Além do ambiente macroeconômico, analistas observam que o mercado atravessa um período de escassez de fatores capazes de impulsionar novas compras. Depois de meses marcados por forte volatilidade, investidores institucionais demonstram postura mais seletiva, priorizando estratégias defensivas até que haja maior clareza sobre o cenário econômico global.
Essa ausência de catalisadores também reduz o volume de negociações e amplia a sensibilidade do mercado a eventos externos, tornando os movimentos de curto prazo mais dependentes da agenda econômica dos Estados Unidos do que de fatores específicos do ecossistema cripto.
Desempenho das principais criptomoedas permanece pressionado
Além da perda do suporte pelo bitcoin, o desempenho das maiores criptomoedas do mercado reforça o ambiente de cautela.
O Ethereum era negociado próximo de US$ 1.580, com leve alta nas últimas 24 horas, mas acumulando perdas superiores a 46% no ano. A BNB recuava cerca de 0,9% no dia, enquanto XRP e TRON também operavam em território negativo.
A Solana figurava entre os poucos ativos com desempenho positivo no pregão, registrando valorização modesta. Mesmo assim, a criptomoeda acumula desvalorização superior a 40% em 2026.
As stablecoins Tether (USDT) e USDC permaneciam próximas da paridade com o dólar, comportamento esperado para ativos projetados justamente para reduzir oscilações de preço.
O destaque positivo seguia sendo o token Hyperliquid (HYPE), que acumulava expressiva valorização no ano. Entretanto, especialistas observam que movimentos isolados dificilmente alteram a percepção geral do mercado quando os principais ativos permanecem pressionados.
No conjunto, o mercado global de criptomoedas continua refletindo um ambiente de menor disposição ao risco, caracterizado por fluxo reduzido de capital, elevada sensibilidade aos indicadores econômicos e ausência de eventos capazes de sustentar uma recuperação consistente.
Expectativas para os próximos dias mantêm investidores em compasso de espera
Os próximos dias devem ser decisivos para definir o comportamento do mercado financeiro internacional no início do segundo semestre.

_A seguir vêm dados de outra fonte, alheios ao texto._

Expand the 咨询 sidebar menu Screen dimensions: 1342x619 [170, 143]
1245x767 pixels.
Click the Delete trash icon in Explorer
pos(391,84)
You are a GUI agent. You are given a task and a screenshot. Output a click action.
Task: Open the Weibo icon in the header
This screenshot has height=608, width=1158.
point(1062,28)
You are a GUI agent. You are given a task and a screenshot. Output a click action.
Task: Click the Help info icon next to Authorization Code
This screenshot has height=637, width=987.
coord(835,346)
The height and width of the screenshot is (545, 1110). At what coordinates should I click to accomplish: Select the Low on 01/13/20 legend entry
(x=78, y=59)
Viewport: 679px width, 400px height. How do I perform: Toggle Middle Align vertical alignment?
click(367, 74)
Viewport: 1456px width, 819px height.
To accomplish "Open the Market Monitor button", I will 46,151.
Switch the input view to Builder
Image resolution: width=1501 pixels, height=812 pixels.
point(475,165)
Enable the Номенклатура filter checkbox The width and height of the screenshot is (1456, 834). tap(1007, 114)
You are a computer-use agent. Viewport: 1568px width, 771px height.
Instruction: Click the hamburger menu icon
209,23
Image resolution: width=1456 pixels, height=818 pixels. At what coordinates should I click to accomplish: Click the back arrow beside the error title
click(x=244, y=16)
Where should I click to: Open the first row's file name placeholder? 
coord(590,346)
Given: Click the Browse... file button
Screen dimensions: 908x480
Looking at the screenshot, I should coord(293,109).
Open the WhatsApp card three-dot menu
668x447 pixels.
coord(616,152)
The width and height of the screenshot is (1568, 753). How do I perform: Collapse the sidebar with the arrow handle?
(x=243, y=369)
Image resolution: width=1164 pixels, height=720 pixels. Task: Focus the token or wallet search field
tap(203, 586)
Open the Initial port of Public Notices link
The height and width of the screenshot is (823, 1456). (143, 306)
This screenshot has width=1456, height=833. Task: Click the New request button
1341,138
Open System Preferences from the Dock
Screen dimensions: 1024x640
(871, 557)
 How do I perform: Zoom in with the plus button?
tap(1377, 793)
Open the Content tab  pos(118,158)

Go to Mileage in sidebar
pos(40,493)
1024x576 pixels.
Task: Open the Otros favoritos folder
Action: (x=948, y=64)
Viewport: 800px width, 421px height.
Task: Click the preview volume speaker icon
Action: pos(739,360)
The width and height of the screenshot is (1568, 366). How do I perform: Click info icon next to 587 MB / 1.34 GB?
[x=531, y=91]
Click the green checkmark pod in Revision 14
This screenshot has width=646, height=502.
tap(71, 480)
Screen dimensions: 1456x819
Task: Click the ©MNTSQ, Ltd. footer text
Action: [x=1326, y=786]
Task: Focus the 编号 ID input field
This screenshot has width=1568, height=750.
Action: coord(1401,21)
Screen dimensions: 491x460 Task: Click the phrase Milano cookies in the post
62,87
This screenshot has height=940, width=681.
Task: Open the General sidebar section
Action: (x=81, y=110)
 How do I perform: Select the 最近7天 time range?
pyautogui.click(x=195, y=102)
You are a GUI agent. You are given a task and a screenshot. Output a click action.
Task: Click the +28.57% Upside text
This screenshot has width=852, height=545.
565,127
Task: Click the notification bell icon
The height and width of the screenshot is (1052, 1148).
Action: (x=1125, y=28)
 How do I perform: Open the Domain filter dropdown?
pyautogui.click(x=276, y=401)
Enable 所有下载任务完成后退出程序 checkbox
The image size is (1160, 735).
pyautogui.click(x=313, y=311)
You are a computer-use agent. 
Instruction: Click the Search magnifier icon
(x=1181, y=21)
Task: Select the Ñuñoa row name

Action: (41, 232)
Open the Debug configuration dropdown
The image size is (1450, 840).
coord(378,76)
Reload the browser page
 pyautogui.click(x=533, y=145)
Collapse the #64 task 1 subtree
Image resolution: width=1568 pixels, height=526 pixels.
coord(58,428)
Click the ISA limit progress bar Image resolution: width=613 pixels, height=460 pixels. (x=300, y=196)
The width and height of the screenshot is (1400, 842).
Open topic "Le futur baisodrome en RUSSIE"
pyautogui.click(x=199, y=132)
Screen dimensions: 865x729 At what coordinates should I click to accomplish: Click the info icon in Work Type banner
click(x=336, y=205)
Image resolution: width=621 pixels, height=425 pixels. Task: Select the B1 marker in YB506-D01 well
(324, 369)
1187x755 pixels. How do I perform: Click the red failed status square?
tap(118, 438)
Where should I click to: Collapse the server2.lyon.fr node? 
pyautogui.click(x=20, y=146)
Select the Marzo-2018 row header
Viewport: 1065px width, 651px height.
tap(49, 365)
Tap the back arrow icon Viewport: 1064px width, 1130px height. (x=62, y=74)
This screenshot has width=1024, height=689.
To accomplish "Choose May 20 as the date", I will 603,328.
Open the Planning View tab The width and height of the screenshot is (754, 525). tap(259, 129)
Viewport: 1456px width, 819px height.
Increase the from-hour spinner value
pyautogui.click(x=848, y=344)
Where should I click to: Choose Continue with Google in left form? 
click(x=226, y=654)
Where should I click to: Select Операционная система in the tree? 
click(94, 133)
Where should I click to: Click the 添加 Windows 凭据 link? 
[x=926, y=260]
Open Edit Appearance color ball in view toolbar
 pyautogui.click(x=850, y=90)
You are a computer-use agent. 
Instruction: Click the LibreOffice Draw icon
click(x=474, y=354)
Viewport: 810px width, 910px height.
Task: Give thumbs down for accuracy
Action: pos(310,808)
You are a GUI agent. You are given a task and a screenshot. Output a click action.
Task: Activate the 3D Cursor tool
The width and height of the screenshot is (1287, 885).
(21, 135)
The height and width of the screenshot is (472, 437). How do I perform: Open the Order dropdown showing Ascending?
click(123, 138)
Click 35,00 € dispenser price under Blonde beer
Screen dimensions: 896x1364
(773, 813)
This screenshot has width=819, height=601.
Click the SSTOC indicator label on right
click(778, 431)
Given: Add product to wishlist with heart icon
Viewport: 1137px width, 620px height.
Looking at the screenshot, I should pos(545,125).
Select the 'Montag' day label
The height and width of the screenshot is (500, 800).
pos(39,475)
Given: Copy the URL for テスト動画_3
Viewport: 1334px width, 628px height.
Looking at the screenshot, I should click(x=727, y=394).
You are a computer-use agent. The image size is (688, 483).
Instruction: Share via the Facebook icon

A divulgação do relatório Jolts e, principalmente, do payroll poderá alterar significativamente as expectativas sobre a condução da política monetária americana. Caso os indicadores confirmem um mercado de trabalho ainda aquecido, investidores poderão reduzir as apostas em cortes de juros pelo Federal Reserve, mantendo pressão sobre ativos de risco, incluindo o bitcoin.
Por outro lado, sinais mais claros de desaceleração da atividade econômica poderiam abrir espaço para uma reavaliação das perspectivas de política monetária, favorecendo uma recuperação parcial das criptomoedas.
Até que esse cenário seja definido, a tendência é de manutenção da volatilidade, especialmente em uma semana marcada pela redução da liquidez internacional em razão do feriado da Independência dos Estados Unidos.
Para investidores, o momento exige atenção redobrada aos indicadores macroeconômicos e à evolução das expectativas para os juros americanos, fatores que continuam exercendo influência determinante sobre o desempenho do bitcoin e do mercado global de ativos digitais.